▶ **YOUR OBJECTIVE**:
Check the entries below and say how many lines include the word "computer". No other text is wanted.

□ □ □ □ □

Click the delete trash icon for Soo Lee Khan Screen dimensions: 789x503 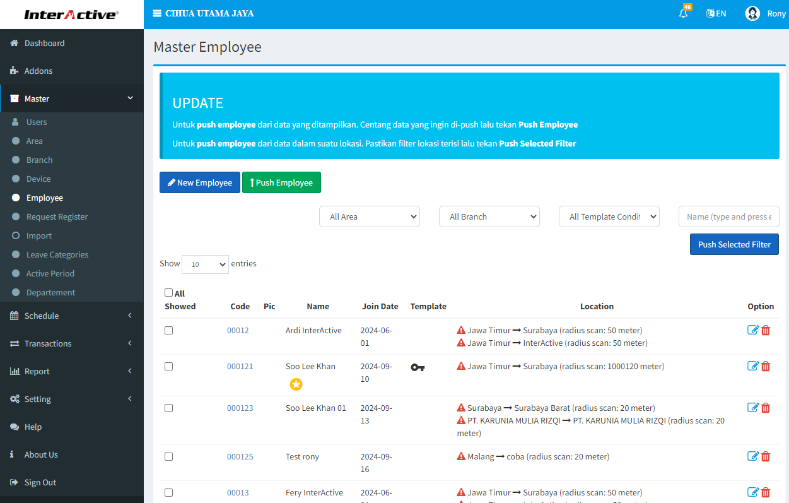(766, 366)
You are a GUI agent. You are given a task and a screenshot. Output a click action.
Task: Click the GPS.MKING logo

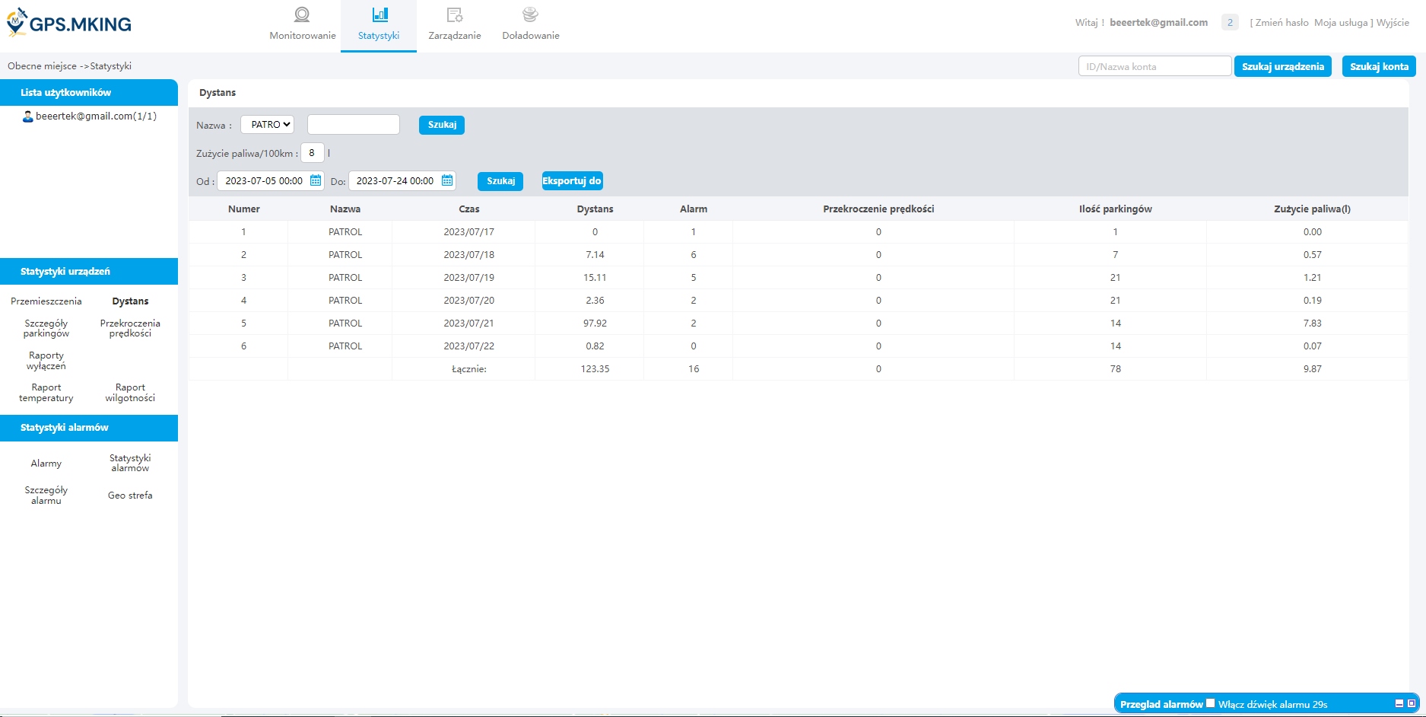coord(69,24)
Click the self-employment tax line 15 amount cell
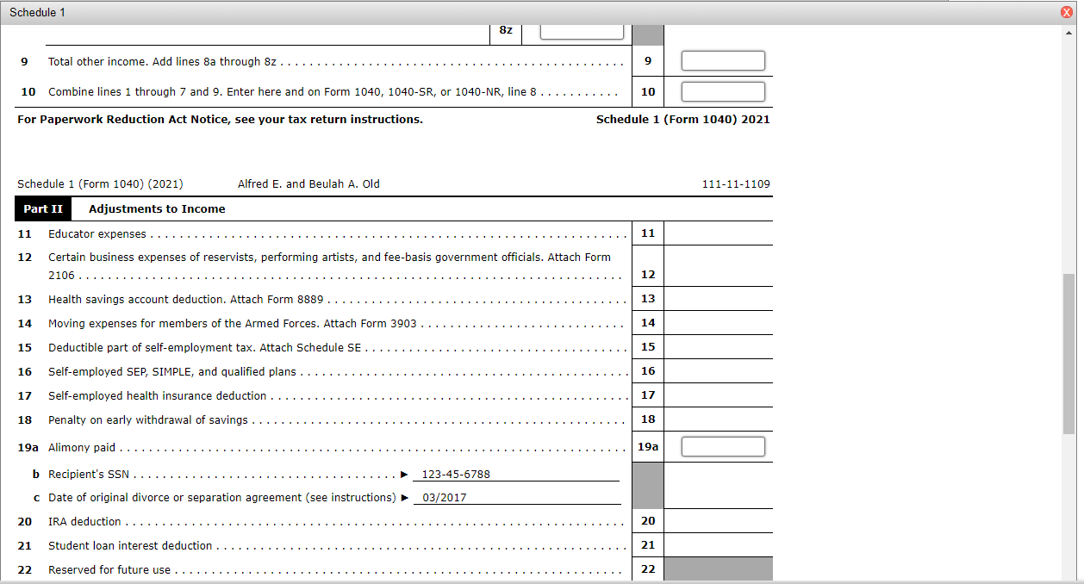Viewport: 1084px width, 584px height. point(718,346)

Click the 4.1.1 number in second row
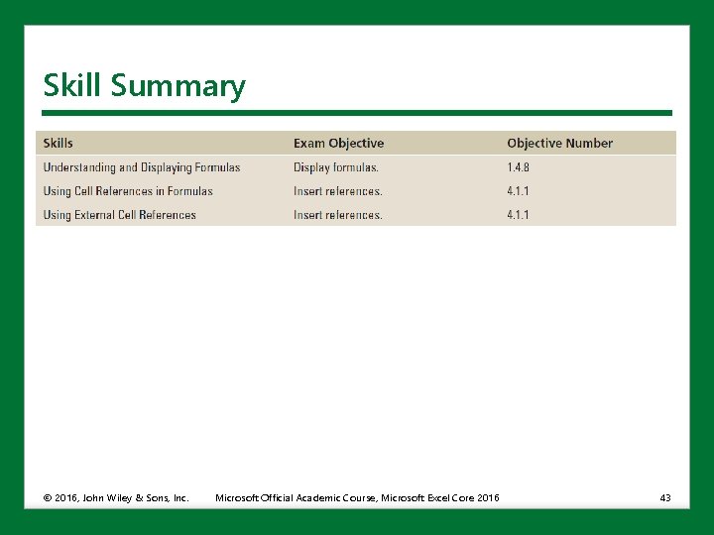pos(519,191)
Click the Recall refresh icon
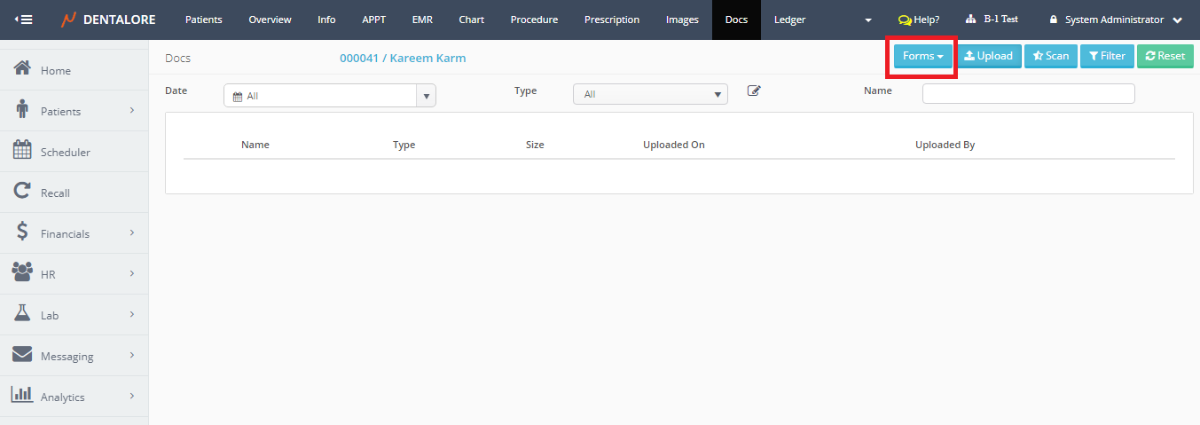 [x=23, y=192]
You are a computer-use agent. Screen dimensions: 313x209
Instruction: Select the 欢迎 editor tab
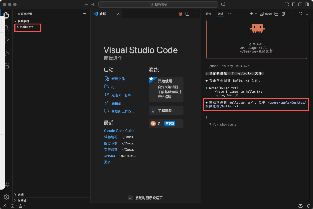tap(102, 14)
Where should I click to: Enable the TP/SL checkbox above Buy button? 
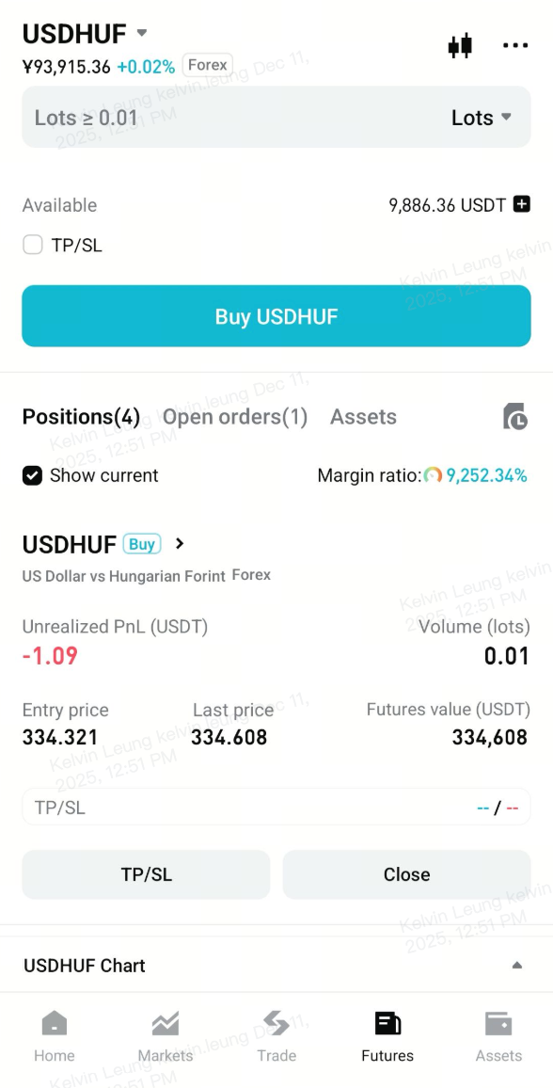(x=32, y=244)
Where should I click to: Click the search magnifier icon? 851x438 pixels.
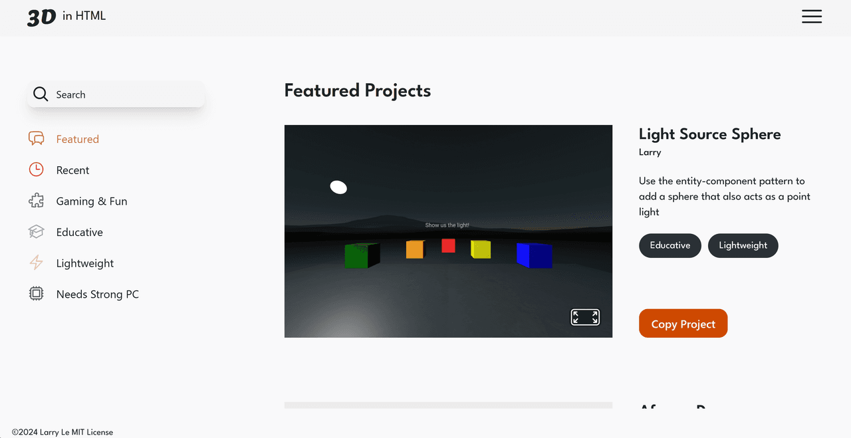click(41, 94)

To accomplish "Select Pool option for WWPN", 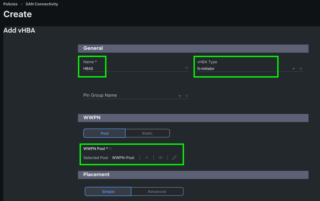I will click(105, 133).
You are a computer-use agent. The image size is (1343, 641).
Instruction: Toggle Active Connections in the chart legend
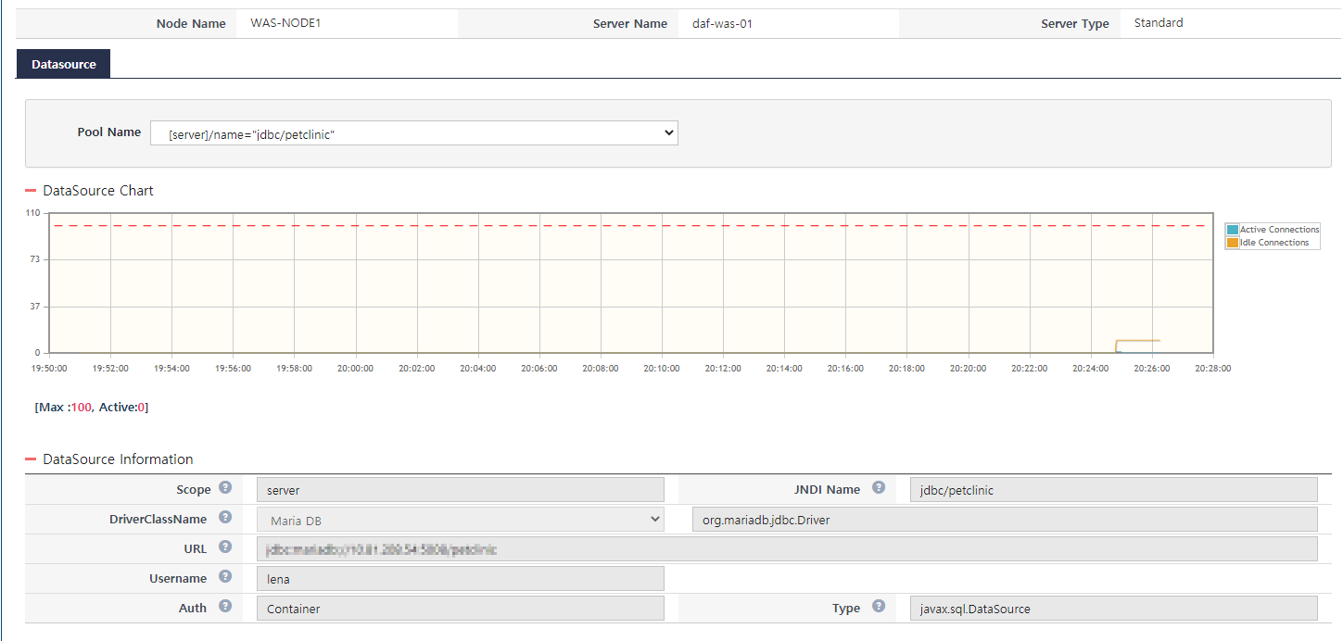pyautogui.click(x=1273, y=229)
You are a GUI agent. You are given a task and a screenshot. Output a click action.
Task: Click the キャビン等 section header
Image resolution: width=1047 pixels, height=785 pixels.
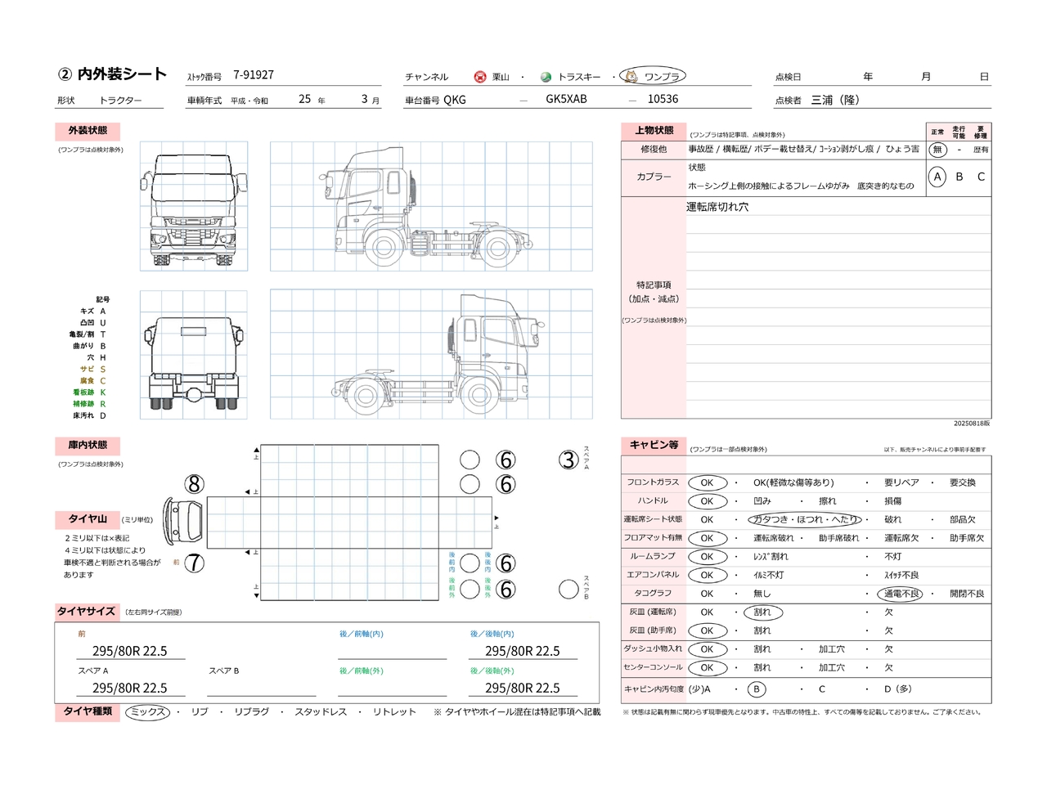pos(654,445)
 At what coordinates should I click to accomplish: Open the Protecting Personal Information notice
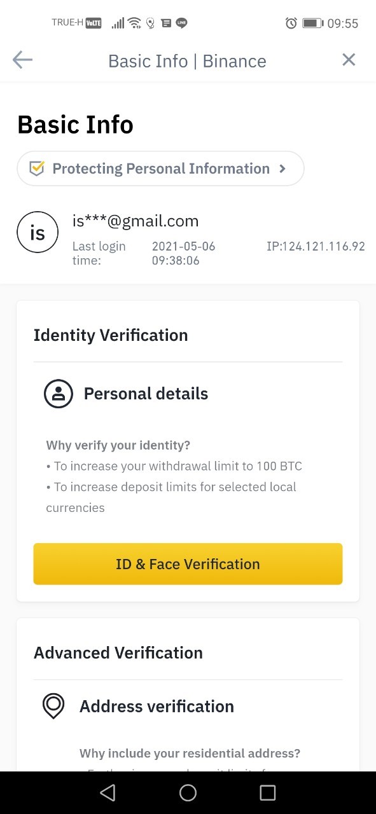coord(160,169)
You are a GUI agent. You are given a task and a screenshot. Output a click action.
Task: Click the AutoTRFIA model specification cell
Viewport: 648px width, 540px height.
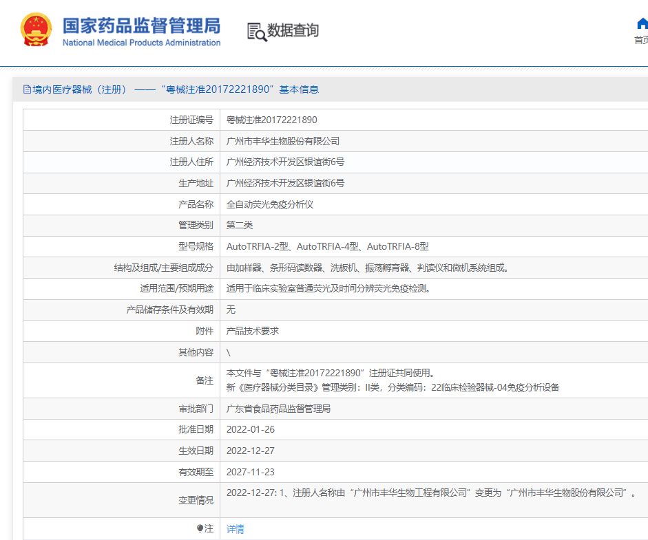click(328, 246)
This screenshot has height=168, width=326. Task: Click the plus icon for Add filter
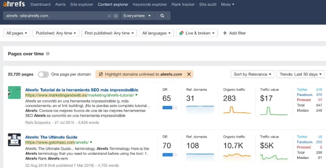tap(225, 33)
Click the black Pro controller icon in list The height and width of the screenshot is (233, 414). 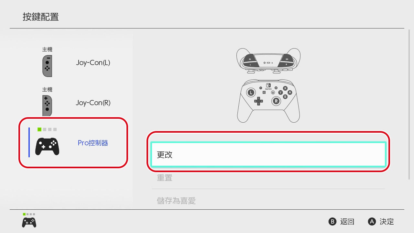click(x=47, y=146)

□ □ □ □ □

▶ **RESULT BELOW**:
2